The Happy Wall is the city’s newest art installation in Sir Winston Churchill Square. (CBC)

City officials hope a new public art display unveiled Wednesday will help bring people downtown, despite ongoing construction work.

A Happy Wall, an interactive public art installation, made of more than 1,000 panels of colourful reclaimed wood has now found a home in Sir Winston Churchill Square. The pixel art display allows people to create messages or images by flipping the wood panels on the public art piece.

City officials said there have been fewer people in Churchill Square due to construction for the Valley Line LRT and the Stanley A. Milner Library.

Organizers hope this public art piece will bring more people to the area.

“We thought that the Happy Wall would make a fantastic addition that everyone can come and play with and enjoy. It’s ever–changing, dynamic and colourful for the square,” said Bob Rasko, Churchill Square programmer.

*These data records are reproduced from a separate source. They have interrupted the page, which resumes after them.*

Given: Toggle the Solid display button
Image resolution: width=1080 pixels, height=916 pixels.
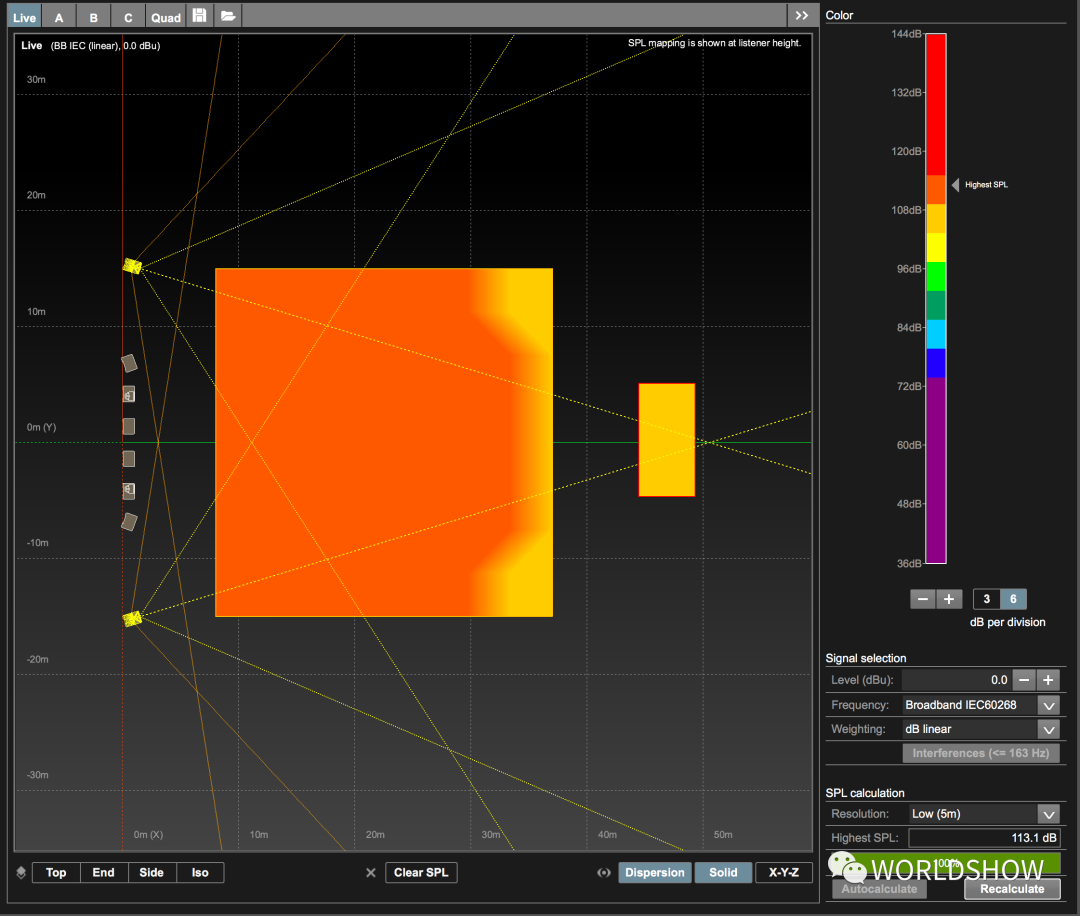Looking at the screenshot, I should (723, 873).
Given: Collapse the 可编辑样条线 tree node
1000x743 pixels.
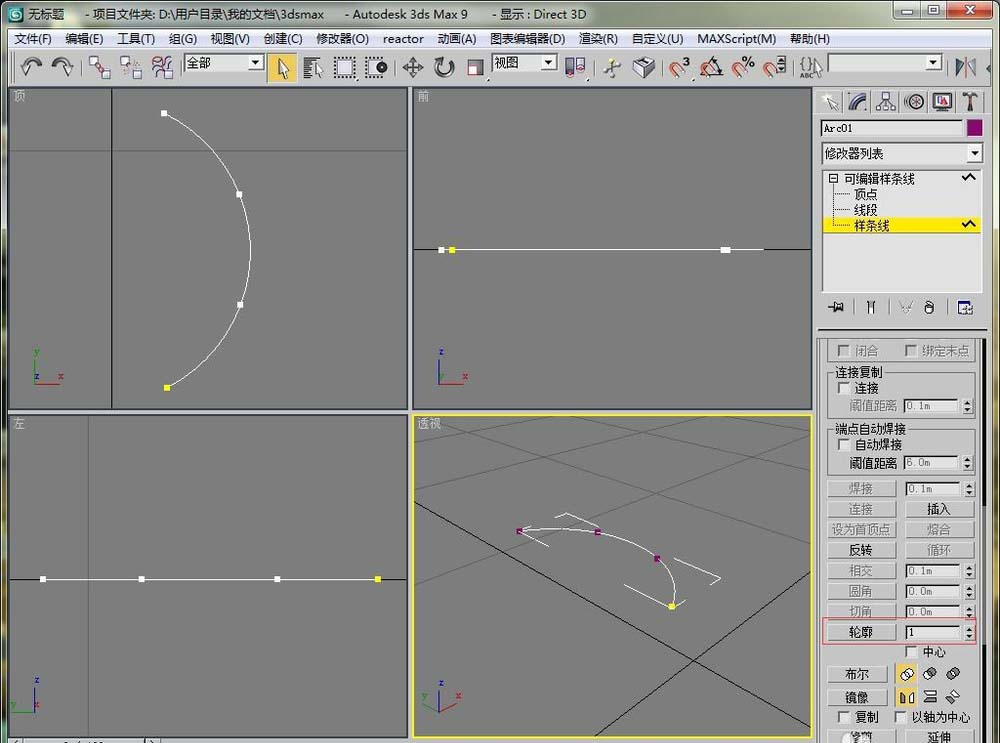Looking at the screenshot, I should (833, 179).
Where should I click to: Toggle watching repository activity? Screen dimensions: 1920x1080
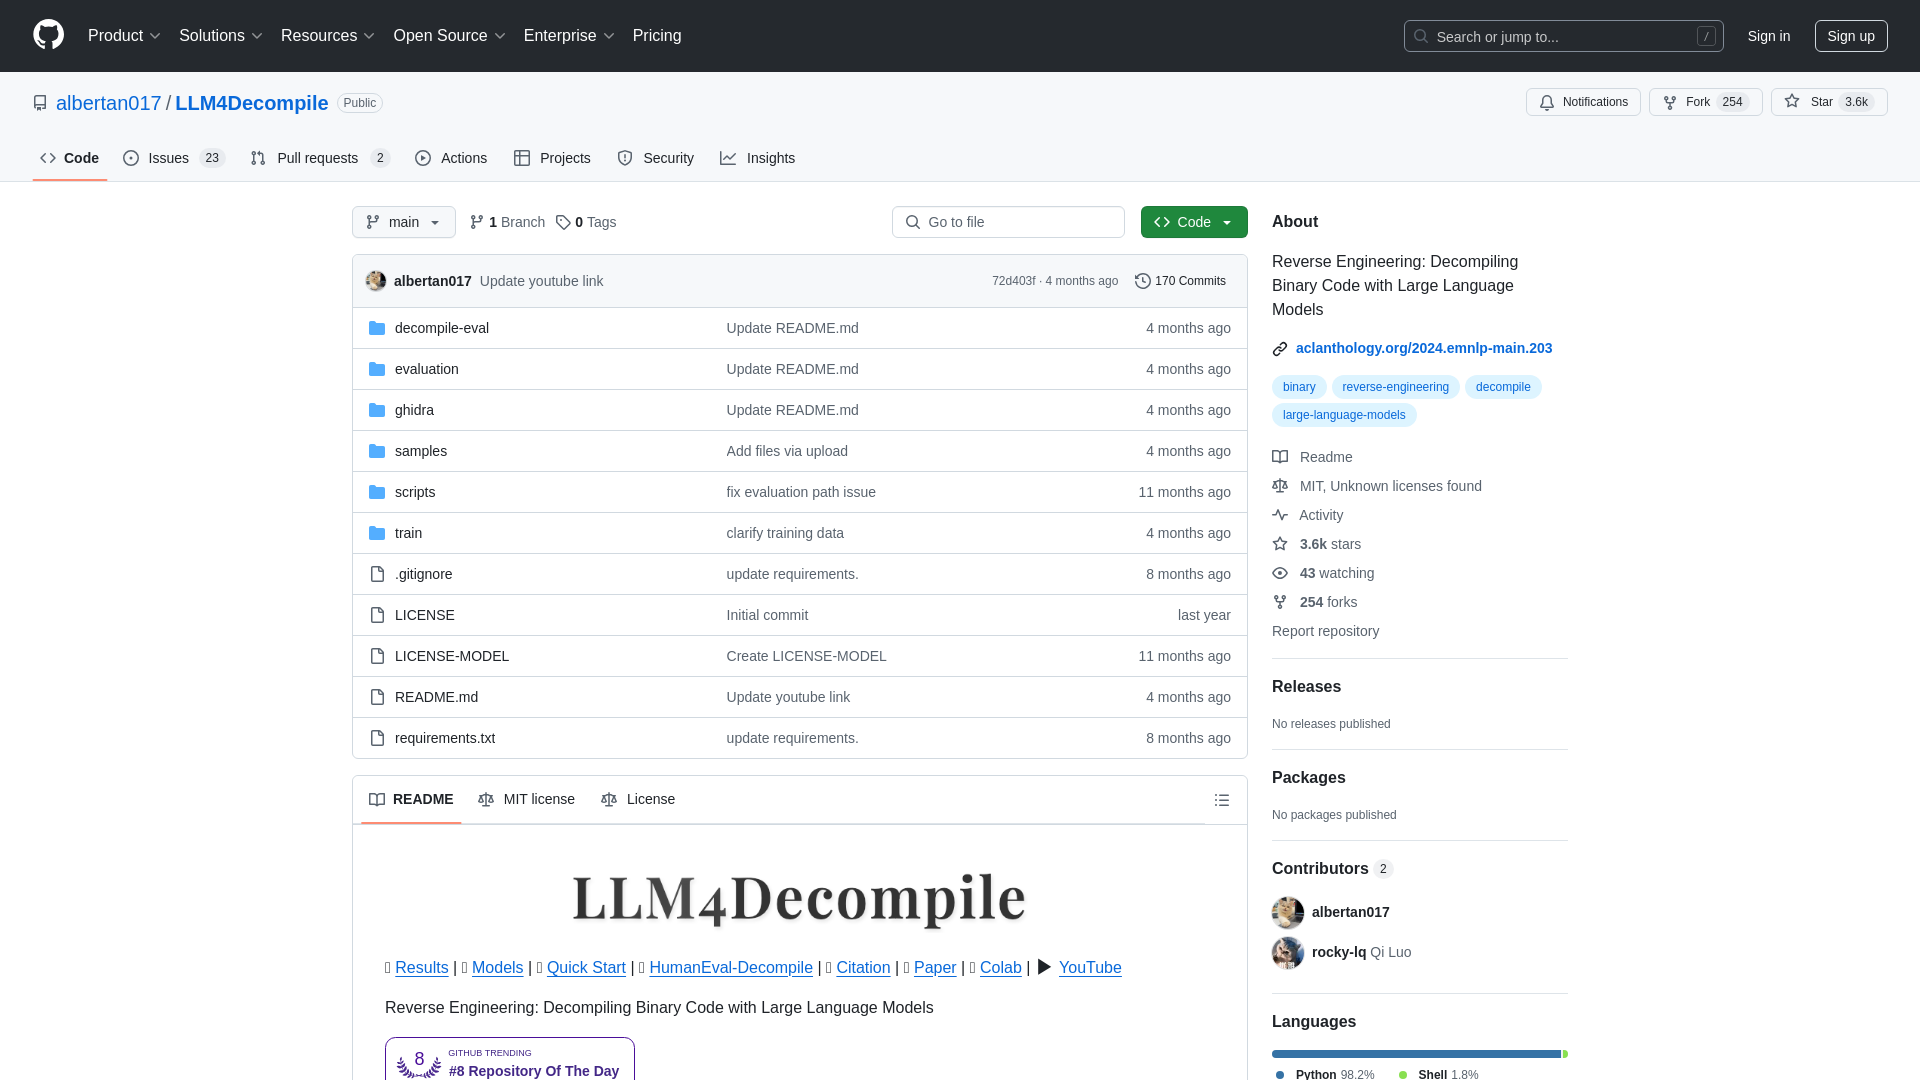pos(1582,102)
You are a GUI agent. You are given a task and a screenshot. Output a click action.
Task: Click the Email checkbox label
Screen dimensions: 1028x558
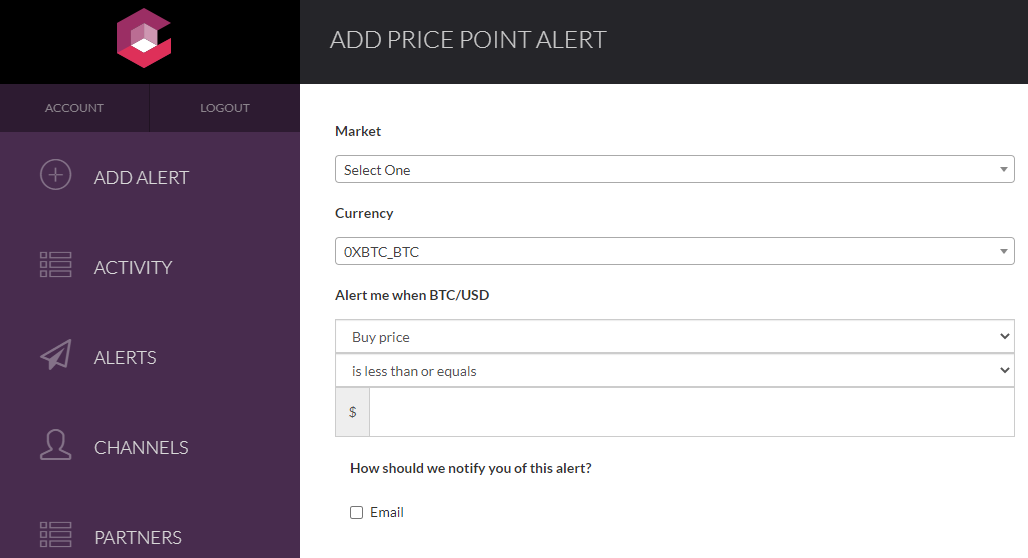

When asked if he is concerned about derogatory messages, Rasko said the pixel art installation will be changed frequently.

“The Wall itself is kind of like a public speakers corner if you will,” he said.

“People will be able to come and put up pictures and messages. As you see, even the wind is changing it so if there happens to be something that needs to be changed, the wind might even take care of it itself.”

Along with the Happy Wall, table tennis, chess boards and basketball hoops are all still available to the public too in the public area.

The Happy Wall, an internationally-popular idea, was first designed in Copenhagen by artist Thomas Dambo in 2014 to help revitalize construction sites.

Since then, it has been used in cities like Denmark, Chile, Brazil and throughout the U.S.

The Happy Wall will remain a fixture in Edmonton’s Churchill Square until May 2019.